DM: Medvedev has said he is satisfied with the election results. Putin has said the question of annulment is not even being considered, and that it is not decided at protest demonstrations or on the Internet. In that case, who was given the ultimatum from Bolotnaya Square to annul the elections?
MG: The state authorities.
DM: On Echo of Moscow radio and in Novaya Gazeta you said annulment of the election results should be initiated by the authorities, but they have refused. So where do we go from here?
MG: Frankly, I was looking for a way to hand the initiative to them, to let them do it themselves.
DM: But they have refused. The two weeks they were given by Bolotnaya Square have passed. Are you proposing to appeal to them again?
MG: I am not yet making any proposals. We have not reached that point. In the first place, those two weeks between 10 and 24 December have taught us many lessons.
DM: Like what?
MG: About Russia, about the regime, about society. Society is being renewed, it is changing!
DM: Can we take pride in it again?
MG: It has spoken!
DM: I was certainly proud of what I saw at Bolotnaya. What faces! I recognize them: those are our readers! I was so pleased.
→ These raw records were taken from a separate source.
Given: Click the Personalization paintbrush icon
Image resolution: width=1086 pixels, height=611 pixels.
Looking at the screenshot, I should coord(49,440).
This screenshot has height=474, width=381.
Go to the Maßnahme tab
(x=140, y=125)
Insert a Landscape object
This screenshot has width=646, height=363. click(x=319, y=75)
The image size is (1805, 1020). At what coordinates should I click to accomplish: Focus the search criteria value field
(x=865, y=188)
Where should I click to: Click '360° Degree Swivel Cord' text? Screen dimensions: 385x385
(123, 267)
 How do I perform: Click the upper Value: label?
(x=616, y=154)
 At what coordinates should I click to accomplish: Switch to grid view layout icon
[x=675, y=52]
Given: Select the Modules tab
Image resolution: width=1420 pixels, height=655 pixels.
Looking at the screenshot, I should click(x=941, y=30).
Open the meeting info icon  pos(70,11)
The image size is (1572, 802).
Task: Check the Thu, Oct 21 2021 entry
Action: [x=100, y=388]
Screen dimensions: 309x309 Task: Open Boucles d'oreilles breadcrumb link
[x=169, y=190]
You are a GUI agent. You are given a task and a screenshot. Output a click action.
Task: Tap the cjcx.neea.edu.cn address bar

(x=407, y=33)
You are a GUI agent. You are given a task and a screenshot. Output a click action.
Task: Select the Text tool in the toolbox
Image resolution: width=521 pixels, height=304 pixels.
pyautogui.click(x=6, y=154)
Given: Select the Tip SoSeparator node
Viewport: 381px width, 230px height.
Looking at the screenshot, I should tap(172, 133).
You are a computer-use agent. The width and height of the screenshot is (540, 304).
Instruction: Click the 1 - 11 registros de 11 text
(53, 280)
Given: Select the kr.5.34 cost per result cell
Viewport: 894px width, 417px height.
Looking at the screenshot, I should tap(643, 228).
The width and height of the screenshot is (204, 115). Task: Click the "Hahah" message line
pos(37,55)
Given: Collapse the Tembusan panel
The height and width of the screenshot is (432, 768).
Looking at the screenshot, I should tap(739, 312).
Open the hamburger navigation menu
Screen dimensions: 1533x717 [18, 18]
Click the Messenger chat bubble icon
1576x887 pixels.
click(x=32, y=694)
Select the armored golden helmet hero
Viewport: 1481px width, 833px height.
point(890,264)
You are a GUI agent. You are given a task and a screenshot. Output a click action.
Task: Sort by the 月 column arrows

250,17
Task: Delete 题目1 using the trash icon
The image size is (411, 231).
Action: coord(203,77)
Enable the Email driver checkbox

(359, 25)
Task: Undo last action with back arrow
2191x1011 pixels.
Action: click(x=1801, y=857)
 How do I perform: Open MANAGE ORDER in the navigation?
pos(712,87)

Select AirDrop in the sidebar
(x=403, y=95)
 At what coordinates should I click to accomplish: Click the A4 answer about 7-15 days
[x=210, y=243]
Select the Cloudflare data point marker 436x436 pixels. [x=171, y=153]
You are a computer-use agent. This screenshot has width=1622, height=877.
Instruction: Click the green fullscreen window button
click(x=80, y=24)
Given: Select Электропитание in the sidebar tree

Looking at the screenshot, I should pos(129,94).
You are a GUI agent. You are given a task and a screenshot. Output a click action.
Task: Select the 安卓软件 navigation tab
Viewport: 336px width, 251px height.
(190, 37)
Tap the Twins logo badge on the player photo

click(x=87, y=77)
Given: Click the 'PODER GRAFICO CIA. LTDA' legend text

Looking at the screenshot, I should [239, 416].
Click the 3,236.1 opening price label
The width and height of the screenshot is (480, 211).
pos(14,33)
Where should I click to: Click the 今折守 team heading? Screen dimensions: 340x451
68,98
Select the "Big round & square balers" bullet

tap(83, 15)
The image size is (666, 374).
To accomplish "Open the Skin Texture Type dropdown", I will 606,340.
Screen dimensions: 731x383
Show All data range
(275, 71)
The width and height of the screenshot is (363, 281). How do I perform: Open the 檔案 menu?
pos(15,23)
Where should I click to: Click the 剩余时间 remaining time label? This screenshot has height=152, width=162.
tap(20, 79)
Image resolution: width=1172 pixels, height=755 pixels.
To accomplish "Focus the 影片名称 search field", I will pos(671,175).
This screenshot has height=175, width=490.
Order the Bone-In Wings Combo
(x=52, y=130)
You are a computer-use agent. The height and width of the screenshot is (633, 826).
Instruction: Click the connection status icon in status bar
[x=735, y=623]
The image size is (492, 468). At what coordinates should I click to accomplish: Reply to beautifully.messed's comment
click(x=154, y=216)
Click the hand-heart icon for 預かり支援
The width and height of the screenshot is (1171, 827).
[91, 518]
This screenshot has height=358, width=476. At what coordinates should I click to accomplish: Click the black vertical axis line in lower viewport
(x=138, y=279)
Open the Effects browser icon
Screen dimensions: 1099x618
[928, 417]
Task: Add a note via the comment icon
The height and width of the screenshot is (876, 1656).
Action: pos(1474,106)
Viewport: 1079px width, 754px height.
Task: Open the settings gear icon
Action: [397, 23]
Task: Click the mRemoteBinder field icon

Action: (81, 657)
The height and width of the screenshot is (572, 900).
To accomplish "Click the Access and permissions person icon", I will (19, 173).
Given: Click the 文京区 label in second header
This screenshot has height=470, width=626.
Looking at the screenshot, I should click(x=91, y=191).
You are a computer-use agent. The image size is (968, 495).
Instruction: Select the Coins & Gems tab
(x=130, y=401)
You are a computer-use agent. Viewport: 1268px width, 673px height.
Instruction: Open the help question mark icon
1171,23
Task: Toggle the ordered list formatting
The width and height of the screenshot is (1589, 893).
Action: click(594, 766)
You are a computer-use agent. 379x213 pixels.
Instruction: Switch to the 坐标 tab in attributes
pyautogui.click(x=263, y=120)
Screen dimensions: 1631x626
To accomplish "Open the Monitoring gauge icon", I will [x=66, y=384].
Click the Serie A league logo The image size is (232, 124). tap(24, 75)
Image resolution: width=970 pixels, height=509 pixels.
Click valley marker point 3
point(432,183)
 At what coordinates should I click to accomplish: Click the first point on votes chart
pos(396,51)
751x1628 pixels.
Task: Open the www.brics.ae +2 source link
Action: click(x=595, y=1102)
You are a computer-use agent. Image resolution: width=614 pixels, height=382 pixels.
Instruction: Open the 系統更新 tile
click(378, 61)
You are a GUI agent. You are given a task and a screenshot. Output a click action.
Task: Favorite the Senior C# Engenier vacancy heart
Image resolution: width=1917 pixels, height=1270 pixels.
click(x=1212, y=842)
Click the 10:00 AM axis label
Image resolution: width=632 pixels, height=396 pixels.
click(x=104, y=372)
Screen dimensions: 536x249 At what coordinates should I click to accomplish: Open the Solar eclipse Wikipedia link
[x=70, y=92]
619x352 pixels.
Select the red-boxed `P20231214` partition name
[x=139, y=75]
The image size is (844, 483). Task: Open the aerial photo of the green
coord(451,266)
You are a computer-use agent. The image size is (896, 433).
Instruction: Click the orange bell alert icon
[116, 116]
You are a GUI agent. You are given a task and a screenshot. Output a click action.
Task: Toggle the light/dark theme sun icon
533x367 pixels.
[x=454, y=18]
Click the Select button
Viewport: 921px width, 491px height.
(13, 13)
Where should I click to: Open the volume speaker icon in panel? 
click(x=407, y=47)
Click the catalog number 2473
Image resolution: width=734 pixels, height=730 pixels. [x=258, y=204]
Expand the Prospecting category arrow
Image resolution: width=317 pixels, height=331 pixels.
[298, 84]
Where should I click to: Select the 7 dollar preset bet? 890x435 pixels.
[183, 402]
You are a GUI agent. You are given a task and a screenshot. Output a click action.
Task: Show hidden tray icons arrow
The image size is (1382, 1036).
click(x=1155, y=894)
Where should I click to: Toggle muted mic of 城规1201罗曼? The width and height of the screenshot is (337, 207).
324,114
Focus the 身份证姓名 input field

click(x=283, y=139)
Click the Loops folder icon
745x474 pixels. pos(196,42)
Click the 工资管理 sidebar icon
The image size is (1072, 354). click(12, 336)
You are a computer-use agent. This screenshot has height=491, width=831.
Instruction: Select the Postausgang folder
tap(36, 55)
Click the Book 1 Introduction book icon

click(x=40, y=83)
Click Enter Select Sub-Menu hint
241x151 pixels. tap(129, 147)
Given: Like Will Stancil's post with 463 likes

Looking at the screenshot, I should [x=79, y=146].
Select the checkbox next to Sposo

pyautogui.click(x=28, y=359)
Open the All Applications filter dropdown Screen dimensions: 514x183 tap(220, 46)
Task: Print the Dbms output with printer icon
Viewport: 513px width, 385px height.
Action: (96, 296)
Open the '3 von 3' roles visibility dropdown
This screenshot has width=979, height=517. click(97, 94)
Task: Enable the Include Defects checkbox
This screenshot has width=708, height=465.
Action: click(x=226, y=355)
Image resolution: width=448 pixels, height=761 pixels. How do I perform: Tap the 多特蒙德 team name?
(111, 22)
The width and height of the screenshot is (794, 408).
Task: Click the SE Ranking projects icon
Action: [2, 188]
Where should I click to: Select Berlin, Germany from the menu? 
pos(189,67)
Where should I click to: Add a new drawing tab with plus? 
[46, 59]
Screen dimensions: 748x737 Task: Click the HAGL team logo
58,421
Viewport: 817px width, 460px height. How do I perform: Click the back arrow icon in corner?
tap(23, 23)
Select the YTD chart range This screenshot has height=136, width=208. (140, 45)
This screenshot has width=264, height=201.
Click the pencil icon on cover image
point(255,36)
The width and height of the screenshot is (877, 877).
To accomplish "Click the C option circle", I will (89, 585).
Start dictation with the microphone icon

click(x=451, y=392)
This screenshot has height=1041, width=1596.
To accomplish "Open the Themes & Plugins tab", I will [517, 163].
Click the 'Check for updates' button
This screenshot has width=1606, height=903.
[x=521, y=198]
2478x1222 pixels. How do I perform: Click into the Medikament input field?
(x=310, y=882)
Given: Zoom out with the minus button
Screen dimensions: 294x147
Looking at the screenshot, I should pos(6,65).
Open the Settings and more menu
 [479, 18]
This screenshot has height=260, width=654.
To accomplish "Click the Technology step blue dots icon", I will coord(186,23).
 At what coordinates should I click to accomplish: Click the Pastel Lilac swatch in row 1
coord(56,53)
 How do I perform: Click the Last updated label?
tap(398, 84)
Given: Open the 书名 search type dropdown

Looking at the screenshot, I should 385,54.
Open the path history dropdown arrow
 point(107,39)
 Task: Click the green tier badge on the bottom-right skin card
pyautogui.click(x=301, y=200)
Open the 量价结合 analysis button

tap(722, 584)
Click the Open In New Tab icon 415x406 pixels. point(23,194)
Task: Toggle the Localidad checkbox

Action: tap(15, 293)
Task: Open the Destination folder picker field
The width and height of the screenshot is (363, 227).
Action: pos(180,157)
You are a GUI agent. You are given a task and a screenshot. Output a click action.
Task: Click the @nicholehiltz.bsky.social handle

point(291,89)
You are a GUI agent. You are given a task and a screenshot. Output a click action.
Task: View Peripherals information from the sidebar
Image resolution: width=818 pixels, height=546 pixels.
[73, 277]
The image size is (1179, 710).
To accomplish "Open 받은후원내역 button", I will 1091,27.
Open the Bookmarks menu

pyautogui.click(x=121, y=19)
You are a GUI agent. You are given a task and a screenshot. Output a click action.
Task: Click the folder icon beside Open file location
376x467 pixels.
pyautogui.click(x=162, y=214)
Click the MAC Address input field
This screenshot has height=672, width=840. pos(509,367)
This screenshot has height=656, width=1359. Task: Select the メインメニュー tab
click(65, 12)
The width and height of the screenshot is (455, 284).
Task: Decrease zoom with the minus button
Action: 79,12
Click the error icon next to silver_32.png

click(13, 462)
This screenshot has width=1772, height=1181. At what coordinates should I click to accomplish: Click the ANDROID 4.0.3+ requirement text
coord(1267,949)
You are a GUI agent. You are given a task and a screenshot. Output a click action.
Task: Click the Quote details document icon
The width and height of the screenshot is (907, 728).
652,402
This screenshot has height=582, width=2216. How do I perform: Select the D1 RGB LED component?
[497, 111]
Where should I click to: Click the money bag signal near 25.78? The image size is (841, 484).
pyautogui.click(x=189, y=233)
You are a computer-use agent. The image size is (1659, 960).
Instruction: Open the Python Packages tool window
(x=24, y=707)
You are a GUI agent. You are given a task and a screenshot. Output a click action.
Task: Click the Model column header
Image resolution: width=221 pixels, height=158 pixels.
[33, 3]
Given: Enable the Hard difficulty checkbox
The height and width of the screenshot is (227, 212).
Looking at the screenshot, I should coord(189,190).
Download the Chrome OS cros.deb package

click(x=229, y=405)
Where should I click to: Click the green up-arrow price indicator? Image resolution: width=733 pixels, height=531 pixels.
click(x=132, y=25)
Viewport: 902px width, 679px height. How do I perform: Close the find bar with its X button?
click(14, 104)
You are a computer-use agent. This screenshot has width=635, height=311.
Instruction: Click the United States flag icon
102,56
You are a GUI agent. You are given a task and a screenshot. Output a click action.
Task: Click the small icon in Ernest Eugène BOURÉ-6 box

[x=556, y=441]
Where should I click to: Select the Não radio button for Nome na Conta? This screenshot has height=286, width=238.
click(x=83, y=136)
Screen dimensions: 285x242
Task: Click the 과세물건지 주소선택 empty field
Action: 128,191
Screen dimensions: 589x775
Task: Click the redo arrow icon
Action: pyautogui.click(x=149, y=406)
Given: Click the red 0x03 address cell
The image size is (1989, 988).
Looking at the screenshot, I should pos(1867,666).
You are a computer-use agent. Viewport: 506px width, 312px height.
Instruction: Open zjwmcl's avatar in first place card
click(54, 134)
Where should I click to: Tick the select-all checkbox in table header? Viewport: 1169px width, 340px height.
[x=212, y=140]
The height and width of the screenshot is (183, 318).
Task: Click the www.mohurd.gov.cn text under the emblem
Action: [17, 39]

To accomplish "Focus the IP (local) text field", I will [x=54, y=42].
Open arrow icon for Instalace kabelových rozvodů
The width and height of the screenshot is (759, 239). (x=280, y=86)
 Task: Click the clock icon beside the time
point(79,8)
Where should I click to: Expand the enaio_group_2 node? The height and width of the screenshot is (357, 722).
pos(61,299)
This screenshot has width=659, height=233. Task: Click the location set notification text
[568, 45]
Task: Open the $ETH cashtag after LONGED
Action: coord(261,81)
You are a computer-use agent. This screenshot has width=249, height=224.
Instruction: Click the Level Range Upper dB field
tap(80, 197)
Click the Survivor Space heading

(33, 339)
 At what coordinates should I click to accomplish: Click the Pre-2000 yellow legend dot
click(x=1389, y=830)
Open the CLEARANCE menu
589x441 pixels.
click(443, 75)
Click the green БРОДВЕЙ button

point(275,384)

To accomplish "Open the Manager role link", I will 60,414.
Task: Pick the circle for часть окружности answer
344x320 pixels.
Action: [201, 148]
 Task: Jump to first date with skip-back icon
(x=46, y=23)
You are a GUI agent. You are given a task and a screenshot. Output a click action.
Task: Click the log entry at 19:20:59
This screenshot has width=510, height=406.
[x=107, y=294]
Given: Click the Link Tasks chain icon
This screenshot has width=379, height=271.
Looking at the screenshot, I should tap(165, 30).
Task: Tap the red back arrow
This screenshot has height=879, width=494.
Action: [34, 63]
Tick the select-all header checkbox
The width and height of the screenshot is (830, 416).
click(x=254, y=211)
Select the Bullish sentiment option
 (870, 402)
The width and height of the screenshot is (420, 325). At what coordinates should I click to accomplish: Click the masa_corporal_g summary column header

MG: That is the first thing. We saw our own country, our own people. And again they were saying, ‘This is no way to live!’, with the people debarred from deciding the country’s future because they are supposedly completely hopeless.
DM: Well, evidently Stanislav Govorukhin thinks this is just the right way to live. He agreed to head the election campaign of Vladimir Vladimirovich Putin.
MG: I can only express regret. I do not just respect him, I consider him a friend. He will have to sort all that out for himself.
DM: Still, what do you think people should do on 24 December? MG: I think the most important thing is to link this with the campaign for the presidency.